Essa abordagem minimiza o risco de aspiração de conteúdo gástrico e as complicações do manejo de vias aéreas. Uma revisão sistemática de 2007 não provou que a ISR resulta em uma menor incidência de aspiração do que outras técnicas, mas os autores observaram que praticamente nenhum estudo foi desenhado para avaliar esse desfecho.

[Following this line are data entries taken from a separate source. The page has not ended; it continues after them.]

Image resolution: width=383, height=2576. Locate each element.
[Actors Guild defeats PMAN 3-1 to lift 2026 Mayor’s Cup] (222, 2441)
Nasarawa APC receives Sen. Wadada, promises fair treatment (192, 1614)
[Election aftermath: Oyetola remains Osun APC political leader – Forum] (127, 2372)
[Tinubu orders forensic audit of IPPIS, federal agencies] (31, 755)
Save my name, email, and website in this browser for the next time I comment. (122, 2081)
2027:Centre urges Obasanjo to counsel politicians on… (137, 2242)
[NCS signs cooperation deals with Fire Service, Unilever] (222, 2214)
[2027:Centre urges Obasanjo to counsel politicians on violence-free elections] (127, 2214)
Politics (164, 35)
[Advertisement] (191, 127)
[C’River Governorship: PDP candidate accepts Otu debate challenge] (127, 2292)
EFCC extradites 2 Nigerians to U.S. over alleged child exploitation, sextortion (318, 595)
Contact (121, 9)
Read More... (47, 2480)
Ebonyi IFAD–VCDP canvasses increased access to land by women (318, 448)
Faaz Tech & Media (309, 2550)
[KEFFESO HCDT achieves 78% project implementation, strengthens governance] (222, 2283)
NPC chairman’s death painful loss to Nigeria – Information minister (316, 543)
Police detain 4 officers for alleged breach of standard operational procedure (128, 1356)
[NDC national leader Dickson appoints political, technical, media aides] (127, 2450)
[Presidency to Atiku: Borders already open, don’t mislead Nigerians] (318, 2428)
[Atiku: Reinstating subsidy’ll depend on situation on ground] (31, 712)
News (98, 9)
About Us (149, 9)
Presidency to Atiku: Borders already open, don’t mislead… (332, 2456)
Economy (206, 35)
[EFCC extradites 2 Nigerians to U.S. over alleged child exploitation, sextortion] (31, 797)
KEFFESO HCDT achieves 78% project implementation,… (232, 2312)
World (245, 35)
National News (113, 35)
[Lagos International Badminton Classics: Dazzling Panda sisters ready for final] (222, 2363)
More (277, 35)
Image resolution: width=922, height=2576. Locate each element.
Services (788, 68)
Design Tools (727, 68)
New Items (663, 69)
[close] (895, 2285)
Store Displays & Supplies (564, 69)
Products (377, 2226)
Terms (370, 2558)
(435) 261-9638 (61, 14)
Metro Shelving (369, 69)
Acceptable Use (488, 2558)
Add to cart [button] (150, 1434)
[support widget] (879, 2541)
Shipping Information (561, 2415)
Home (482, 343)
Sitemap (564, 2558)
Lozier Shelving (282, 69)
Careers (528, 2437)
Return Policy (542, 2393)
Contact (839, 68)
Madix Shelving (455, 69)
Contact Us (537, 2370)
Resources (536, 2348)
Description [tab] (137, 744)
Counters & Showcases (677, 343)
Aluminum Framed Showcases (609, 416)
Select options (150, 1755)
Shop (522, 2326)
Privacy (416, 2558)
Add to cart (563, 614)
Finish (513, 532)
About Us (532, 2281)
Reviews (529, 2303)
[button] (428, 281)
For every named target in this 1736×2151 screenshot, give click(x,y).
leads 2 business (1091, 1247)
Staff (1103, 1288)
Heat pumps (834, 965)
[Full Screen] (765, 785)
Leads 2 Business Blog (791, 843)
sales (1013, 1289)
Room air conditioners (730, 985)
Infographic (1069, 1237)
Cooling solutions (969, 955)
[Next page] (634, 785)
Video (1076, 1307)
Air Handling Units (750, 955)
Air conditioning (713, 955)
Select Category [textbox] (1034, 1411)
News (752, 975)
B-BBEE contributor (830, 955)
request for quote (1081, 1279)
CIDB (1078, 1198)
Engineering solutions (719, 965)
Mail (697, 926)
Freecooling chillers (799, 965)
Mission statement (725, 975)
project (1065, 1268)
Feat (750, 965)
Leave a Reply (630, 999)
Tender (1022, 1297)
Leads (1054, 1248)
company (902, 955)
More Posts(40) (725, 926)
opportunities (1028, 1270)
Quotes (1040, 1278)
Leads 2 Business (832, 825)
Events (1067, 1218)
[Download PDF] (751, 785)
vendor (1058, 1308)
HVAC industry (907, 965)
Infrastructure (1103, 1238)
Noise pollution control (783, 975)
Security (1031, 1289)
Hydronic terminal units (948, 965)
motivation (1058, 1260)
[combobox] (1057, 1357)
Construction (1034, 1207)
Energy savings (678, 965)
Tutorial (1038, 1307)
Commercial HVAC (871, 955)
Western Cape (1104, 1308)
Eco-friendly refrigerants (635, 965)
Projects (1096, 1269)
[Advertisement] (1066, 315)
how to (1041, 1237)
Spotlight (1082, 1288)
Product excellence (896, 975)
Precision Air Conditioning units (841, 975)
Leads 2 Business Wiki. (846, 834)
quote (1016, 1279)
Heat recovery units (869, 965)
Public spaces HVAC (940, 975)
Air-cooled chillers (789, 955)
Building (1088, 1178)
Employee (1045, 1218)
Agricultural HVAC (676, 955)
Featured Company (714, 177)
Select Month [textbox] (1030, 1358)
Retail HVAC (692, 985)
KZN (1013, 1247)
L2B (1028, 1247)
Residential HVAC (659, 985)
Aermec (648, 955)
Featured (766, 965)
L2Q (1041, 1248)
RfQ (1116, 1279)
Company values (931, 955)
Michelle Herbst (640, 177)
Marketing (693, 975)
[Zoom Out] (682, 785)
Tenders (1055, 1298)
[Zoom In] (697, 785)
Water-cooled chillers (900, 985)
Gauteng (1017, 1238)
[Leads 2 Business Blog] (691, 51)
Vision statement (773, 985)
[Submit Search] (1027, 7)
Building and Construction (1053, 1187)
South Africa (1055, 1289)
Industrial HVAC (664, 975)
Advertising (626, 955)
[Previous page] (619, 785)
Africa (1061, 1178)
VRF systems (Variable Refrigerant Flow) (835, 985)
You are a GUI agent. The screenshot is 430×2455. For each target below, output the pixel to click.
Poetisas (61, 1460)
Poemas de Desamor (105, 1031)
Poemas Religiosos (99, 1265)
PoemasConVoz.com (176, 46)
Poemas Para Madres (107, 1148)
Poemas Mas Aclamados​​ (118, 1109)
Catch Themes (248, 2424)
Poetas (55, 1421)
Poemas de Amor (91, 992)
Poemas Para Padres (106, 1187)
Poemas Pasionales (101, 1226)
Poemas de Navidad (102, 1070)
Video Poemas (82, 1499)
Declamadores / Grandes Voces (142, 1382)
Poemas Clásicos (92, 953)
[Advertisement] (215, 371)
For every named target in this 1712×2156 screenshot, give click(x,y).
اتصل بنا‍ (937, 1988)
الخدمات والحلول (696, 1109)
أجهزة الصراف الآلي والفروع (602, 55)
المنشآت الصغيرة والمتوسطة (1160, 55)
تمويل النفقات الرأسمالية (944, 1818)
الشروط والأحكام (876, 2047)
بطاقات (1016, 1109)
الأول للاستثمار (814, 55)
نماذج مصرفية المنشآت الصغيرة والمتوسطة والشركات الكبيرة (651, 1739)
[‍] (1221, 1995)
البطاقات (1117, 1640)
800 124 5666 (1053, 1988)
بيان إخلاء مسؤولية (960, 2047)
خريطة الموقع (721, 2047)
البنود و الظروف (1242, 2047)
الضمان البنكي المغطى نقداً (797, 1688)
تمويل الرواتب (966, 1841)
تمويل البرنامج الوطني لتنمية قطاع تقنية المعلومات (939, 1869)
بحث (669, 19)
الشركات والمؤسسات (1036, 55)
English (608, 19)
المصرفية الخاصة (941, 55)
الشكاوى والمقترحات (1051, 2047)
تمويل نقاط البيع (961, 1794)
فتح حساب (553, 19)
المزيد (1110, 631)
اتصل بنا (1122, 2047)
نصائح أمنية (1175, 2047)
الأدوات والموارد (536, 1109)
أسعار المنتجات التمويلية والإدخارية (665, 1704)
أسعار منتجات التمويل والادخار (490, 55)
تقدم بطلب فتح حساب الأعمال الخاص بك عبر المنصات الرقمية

A ISR é, no entanto, a técnica mais utilizada para a intubação de emergência de pacientes sem fatores de risco para uma via aérea difícil, com dados de registro mostrando que essa técnica é utilizada em 85% de todas as intubações em departamentos de emergência nos EUA. O conceito central da ISR é levar o paciente desde o ponto inicial até um estado de inconsciência com paralisia neuromuscular completa e, em seguida, conseguir intubação sem ventilação assistida interposta.

Acredita-se que o risco de aspiração de conteúdo gástrico é significativamente maior em pacientes que não estavam em jejum antes da indução. A aplicação de ventilação com pressão positiva pode fazer com que o ar passe no estômago, resultando em distensão gástrica e provavelmente aumentando o risco de regurgitação e aspiração.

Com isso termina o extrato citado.